Ela demonstrou surpresa com minha presença, já que não sabia que eu continuava dirigindo para o Uber. Ela mesmo só havia aderido ao aplicativo graças a propaganda que eu fiz dos supostos dois dias que dirigi. O trajeto até a concessionária em que ela pegaria seu carro que fazia revisão foi percorrido com enorme desconforto. Assim que a deixei, corri para casa. Minha mulher já me esperava, com o demônio nos olhos porque é claro que a amiga já havia falado para ela sobre o nosso encontro. Tivemos uma discussão, ou não sei se foi discussão porque eu não tinha o que falar, apenas escutá-la. Tentei dizer que havia feito isso apenas naquele dia, mas eu nunca soube mentir e no final, chorando, confessei que já fazia uns quatro meses que eu dirigia diariamente para o Uber ao final do expediente. Pode acreditar, eu chorei, igual uma criança com vergonha.

Nos separamos. Era óbvio. Ela disse que o que pesou mais foi o sentimento de traição, o fato de eu não ter contado nada para ela, mas eu sei que essa era apenas uma desculpa mais aceitável para o fim. Se eu mantivesse um relacionamento extraconjugal com outra mulher certamente iríamos nos separar e não importaria nada se eu falasse para ela que todo dia ao fim do expediente iria para o motel com uma pessoa que conheci. Ok, a traição pesa, mas o ato em si já é um motivo suficiente, não querendo comparar relações sexuais fora do casamento com o Uber.

Foi difícil, não nego, imagino o quanto as crianças sofrem e o motivo do divórcio virou uma piada nos círculos familiares e entre os amigos. Não é ridículo? Não é também algo completamente abstrato, dizer que um casal se separou porque um deles resolveu se cadastrar em um aplicativo de motoristas? Quem acharia isso possível uns dez anos atrás, ou menos. Eu não acreditaria.

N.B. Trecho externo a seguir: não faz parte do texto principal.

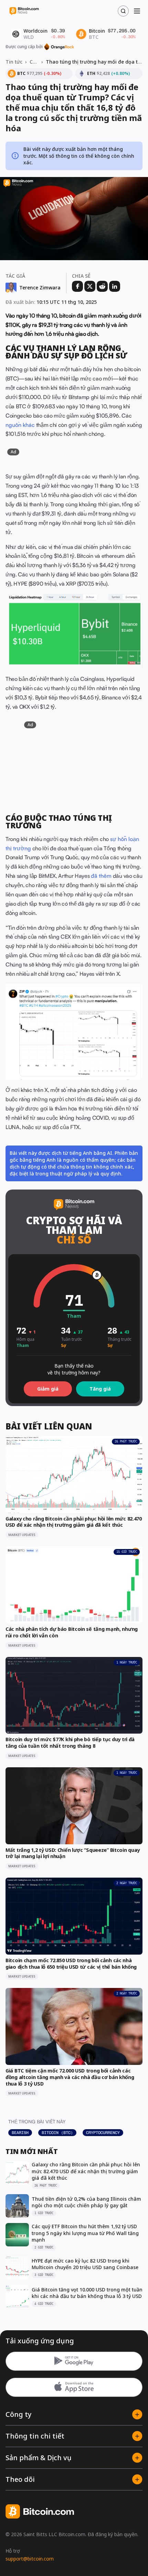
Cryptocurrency (103, 2132)
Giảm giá (48, 1388)
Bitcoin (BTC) (57, 2132)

No entanto, o divórcio foi minha carta de alforria e pude me entregar ao que de fato mais me provocou prazer nos últimos anos. Uns meses depois de sair de casa, saí do emprego e passei a me dedicar inteiramente ao Uber. Trabalho em horários cansativos, mas sou dono de mim mesmo. Posso ir no cinema na sessão das três da tarde, quando a sala é quase que apenas minha e na saída de lá ainda pegar um cliente que vai pagar o valor do ingresso e da pipoca. Se não acordo bem, posso ficar em casa vendo uma receita ridícula da Ana Maria Braga e comendo sorvete direto do próprio pote. Ok, tenho o prejuízo de não ter carteira assinada e assegurados alguns direitos trabalhistas, mas quem ainda tem isso no Brasil? Rapaz, eu sou contador e de finanças eu continuo entendendo. Eu tenho meu plano de previdência privada e se eu fosse você faria o mesmo. Aliás, se quiser, eu ainda faço alguns trabalhos na área para garantir renda extra. Se precisar de alguém pra fazer declaração de Imposto de Renda eu faço, declaração completa, não sou como aqueles estelionatários que preenchem só o campo de rendimentos e te deixam na merda se daqui uns dois anos você comprar uma casa com o dinheiro da poupança que ele não declarou. Se tiver problemas e precisar retificar, eu também faço. Balancetes, enfim. Quando chego em casa, costumo a dedicar uma hora para a contabilidade. Pega o meu cartão.